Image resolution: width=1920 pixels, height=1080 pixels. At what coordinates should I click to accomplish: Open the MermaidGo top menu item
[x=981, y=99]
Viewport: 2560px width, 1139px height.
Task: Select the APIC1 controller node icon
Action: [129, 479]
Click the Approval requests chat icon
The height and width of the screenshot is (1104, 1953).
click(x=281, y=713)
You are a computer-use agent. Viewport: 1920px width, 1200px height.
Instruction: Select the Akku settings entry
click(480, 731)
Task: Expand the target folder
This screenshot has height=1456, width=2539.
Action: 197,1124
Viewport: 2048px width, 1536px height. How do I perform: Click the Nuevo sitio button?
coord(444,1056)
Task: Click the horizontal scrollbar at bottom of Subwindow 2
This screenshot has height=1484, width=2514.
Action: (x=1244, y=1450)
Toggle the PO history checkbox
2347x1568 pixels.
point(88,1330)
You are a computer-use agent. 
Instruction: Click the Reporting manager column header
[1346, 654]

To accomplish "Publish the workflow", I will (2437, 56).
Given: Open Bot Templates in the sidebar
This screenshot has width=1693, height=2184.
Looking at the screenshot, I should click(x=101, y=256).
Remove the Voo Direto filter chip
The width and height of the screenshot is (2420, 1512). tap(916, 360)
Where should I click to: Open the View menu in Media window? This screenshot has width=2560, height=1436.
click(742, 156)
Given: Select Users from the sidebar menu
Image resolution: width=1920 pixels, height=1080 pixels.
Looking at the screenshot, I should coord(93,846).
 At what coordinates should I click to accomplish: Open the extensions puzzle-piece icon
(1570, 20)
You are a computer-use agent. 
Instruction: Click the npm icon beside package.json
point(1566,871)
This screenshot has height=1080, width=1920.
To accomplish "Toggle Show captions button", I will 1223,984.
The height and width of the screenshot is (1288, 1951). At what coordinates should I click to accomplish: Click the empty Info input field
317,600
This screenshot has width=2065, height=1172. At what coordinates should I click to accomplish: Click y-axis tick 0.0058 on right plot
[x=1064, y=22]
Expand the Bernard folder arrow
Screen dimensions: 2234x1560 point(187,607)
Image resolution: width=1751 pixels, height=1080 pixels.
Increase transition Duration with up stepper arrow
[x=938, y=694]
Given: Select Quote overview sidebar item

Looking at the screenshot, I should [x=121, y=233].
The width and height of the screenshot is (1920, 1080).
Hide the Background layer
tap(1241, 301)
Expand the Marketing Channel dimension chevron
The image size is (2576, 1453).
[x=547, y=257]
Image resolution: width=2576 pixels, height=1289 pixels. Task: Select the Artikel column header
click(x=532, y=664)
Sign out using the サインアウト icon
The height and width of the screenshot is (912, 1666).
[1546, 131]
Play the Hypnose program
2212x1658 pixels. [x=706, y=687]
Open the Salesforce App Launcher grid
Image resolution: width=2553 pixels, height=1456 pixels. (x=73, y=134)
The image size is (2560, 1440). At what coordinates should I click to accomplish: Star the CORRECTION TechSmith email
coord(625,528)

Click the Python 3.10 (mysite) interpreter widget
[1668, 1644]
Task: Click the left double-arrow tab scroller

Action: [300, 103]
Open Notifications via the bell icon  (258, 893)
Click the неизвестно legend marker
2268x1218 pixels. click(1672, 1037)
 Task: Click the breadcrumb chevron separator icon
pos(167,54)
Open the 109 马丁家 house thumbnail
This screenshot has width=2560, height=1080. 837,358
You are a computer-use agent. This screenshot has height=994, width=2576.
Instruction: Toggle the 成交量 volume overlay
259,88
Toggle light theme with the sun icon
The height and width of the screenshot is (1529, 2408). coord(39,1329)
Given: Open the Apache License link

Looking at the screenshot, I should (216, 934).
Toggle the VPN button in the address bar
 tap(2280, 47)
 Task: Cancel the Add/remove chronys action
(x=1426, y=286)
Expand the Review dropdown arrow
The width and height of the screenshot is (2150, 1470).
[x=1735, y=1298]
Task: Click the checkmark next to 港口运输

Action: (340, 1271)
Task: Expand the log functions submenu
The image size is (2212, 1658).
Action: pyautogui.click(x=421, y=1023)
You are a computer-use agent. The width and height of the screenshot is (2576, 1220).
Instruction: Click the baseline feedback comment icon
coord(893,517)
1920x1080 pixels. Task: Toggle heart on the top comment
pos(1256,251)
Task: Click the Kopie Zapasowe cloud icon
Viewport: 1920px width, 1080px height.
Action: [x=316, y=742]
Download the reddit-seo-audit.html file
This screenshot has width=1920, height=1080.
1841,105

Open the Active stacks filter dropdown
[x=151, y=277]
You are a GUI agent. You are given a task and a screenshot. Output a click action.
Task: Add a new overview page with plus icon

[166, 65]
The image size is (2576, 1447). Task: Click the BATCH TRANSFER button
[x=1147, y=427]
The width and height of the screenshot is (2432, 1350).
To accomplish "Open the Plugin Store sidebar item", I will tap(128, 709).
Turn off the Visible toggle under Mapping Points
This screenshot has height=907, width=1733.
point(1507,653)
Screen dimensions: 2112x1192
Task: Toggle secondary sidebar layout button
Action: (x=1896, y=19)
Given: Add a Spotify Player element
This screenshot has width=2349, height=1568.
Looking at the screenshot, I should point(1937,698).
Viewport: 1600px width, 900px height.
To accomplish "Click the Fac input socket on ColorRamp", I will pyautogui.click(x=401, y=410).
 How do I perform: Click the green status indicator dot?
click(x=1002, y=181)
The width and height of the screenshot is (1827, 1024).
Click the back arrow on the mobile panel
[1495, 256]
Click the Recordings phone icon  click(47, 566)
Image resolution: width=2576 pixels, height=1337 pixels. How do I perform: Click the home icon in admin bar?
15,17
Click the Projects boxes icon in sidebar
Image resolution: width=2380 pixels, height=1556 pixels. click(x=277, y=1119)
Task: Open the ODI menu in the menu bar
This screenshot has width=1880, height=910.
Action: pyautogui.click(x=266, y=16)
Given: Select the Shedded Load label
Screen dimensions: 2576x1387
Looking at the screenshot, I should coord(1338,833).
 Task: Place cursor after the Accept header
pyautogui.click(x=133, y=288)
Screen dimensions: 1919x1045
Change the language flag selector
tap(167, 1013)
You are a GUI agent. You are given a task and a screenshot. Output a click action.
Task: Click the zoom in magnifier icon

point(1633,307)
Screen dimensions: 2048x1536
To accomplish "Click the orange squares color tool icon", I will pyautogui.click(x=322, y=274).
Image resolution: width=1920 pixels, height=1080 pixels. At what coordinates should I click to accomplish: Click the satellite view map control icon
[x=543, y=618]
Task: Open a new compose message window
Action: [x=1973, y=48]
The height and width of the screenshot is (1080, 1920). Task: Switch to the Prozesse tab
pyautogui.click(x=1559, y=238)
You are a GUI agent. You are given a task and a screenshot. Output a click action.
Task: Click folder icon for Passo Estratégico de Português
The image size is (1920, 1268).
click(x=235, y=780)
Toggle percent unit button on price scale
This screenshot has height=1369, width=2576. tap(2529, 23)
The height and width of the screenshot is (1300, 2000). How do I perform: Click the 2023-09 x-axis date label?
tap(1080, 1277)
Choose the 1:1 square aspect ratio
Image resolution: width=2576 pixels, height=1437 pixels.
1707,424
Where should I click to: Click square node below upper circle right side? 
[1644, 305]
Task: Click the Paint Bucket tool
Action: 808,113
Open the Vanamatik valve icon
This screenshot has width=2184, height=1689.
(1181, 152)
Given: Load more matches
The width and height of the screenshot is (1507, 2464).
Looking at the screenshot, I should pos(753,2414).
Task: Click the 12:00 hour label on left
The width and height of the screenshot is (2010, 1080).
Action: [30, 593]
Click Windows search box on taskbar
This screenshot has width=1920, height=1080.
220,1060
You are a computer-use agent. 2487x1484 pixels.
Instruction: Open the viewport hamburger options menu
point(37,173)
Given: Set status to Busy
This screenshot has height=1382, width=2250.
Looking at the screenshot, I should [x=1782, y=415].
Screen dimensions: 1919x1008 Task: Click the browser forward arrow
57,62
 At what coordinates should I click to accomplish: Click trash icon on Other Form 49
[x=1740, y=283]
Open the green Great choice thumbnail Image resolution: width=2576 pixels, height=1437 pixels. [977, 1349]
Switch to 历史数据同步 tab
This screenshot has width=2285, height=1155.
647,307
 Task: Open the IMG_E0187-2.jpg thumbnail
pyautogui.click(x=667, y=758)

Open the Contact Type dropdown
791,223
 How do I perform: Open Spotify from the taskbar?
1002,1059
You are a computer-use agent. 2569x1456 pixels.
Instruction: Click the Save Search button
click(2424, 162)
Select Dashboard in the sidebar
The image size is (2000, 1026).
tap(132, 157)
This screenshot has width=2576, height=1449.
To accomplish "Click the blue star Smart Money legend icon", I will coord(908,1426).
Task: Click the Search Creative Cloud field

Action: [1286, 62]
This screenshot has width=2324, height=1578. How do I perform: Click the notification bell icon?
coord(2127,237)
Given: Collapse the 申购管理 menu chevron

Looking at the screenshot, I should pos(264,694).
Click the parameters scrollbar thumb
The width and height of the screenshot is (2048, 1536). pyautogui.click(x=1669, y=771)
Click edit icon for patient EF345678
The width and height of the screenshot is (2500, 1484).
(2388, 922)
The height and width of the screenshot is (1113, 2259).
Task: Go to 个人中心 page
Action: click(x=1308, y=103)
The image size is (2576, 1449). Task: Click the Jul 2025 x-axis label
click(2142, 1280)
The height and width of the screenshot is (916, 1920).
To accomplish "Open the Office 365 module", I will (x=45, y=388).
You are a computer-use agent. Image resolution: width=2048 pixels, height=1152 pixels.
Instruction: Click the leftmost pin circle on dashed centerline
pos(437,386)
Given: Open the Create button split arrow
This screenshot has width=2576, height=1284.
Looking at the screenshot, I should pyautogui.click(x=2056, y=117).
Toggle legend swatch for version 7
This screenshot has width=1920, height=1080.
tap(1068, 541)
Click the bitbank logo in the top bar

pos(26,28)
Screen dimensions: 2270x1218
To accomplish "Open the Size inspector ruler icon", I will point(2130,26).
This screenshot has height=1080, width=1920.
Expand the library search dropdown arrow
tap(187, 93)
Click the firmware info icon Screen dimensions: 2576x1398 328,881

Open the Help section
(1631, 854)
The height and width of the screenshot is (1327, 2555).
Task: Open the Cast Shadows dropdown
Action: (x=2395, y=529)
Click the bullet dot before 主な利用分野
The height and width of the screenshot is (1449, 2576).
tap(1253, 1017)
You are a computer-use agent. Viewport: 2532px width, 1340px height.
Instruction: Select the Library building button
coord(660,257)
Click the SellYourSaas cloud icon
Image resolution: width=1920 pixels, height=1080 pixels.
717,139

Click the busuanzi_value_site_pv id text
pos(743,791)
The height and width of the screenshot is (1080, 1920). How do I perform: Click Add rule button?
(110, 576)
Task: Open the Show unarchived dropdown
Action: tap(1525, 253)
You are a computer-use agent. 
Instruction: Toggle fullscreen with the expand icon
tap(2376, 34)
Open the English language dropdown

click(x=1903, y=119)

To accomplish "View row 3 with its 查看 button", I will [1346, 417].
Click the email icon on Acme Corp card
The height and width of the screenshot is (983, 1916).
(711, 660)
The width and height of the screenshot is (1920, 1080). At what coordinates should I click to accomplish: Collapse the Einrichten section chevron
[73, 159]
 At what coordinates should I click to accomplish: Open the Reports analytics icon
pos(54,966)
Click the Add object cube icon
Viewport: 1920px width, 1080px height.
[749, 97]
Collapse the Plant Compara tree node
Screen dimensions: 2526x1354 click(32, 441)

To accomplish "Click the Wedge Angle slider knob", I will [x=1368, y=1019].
•••••
### Exercise details
Each line from the one containing "Reports analytics icon" through the end of the listing above should be copied exactly, with no other line included.

### Answer section
 At what coordinates should I click to accomplish: Open the Reports analytics icon
pos(54,966)
Click the Add object cube icon
Viewport: 1920px width, 1080px height.
[749, 97]
Collapse the Plant Compara tree node
Screen dimensions: 2526x1354 click(32, 441)

To accomplish "Click the Wedge Angle slider knob", I will [x=1368, y=1019].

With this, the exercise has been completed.